İnsanların kuşatıcı ve objektif bir dünya/varlık algısına erişmeye gayret etmek yerine kendilerini dar bir çevre içerisine hapsetmeye yönelten sebeplerin hemen hepsi bir şekilde endoktrinasyon merkezli konulara bağlanabilir. Milgram ve Zimbardo deneyleri doğrudan insan davranışlarına odaklanıyor olduğundan, bu deneyler bünyesinde yapılan gözlemlerin farklı yönlerini ele alarak, bireylerin varlık algılarının şekillenişine ışık tutma adına farklı değerlendirmeler yapmak fazlasıyla mümkün. Ancak bütün bu deneylerde özellikle 'otorite' ve 'çevre' vurgusunun öne çıktığı söylenebilir.
http://www.derinsular.com/im/2007/1016-asch-deneyi.jpg
Belli şartlar yerine getirildiğinde (çoğu zaman) eğitim seviyelerinden de bağımsız olarak insanların düşüncelerinin ne denli kolay bir şekilde etki altına alınabileceğini gösteren bir diğer çalışma da, Sorokin ve Boldyreff Deneyi olabilir.
Amerikan sosyologları Pitirim A. Sorokin ve J.W. Boldyreff, binin üzerinde lise ve üniversite öğrencisine ard arda iki kez Brahms (http://en.wikipedia.org/wiki/Brahms)'ın Birinci Senfonisi'ni dinlettiler. Öğrencilere dinletilen iki kayıt arasında hiçbir fark yoktu. Ancak deneyde, birinci dinletiden hemen önce senfoninin sunumunu yapan bir uzman, ilk senfoninin güzellik, duygusallık ve teknik kalite açısından ikinciye göre çok daha üstün olduğunu söyledi. İkinci dinletiden önce yapılan sunumda ise, dinleyicilere, birazdan dinleyecekleri senfoninin olsa olsa tanınmış bir şaheserin abartılmış bir taklidi olabileceği bilgisi verildi. Dinletilerin ardından, öğrencilerin sadece %4'ü iki farklı çalışma dinlediklerini kabul etmedi. %60'lık bir kesim ilk senfoniyi, ikinciden üstün bulduklarını belirtirken, %21'e tekabül eden diğer bir geniş kitle ise kararsız kaldı.1
Sorokin ve Boldyreff Deneyi ile ulaşılan sonuçların, Milgram ve Zimbardo deneylerinde elde edilen bulgularla aynı doğrultuda olduğu, insanların belli bir alandaki uzmanlığı ya da otoritesi genel kabul görmüş olan birinin yargılarını sorgulamaktan kaçındığı söylenebilir. Bu deneyle bir kez daha teyit edilen 'otorite' ve 'çevre' etkileri sonucunda, her toplumun, özellikle yer ve zamana bağlı olarak, kendi insan tipini ürettiği sonucuna da varmak mümkün. Ancak bu türden süreçlerin başka bileşenleri de yok değil.
Asch Deneyi
Amerikalı psikoloji profesörü Solomon Asch (http://en.wikipedia.org/wiki/Solomon_Asch), Milgram ve Zimbardo deneylerinden çok önce, 1950'li yıllarda gerçekleştirdiği bir dizi deney ile, insanların çoğunluğauyum gösterme adına kendi doğru bildiklerinden ne derece taviz vereceklerini ölçmek istedi. Sonuçlarının Profesör Asch'i dahi şaşırttığı bu deneyler, takip eden yıllarda Stanley Milgram'a da ilham kaynağı olacaktı.
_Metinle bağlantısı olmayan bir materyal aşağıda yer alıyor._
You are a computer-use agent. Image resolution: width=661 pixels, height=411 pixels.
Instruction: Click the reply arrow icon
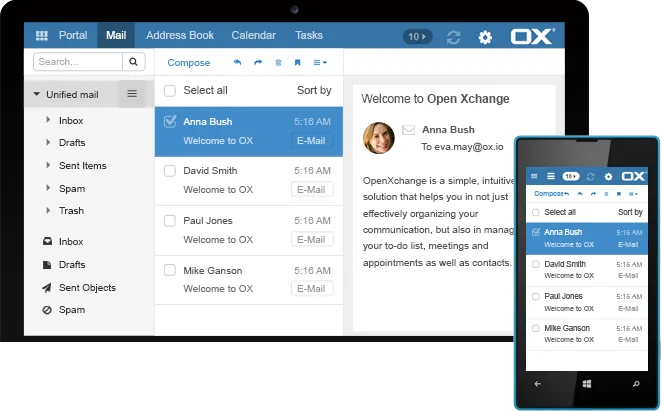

Asch Deneyi (http://en.wikipedia.org/wiki/Asch_conformity_experiments)'nde, deneklere 'göz muayenesi'ne alınacakları söylenmiş ve kendilerine iki karttan oluşan bir test uygulanmıştı. Kartlardan birincisinde, tek bir kalın çizgi bulunuyordu. Deneklerin yapması gereken, ikinci karttaki üç kalın çizgiden hangisinin birinci karttaki çizgi ile aynı uzunlukta olduğunu bulmaktı. Son derece basit olan bu deney sorusu, aynı oda içerisinde yan yana oturan ve genellikle 8 ila 10 kişiden oluşan gruplara aynı anda soruluyor, her kart ikilisinin gösterilmesinin ardından deneklerden sırayla sesli olarak yanıt vermeleri isteniyordu.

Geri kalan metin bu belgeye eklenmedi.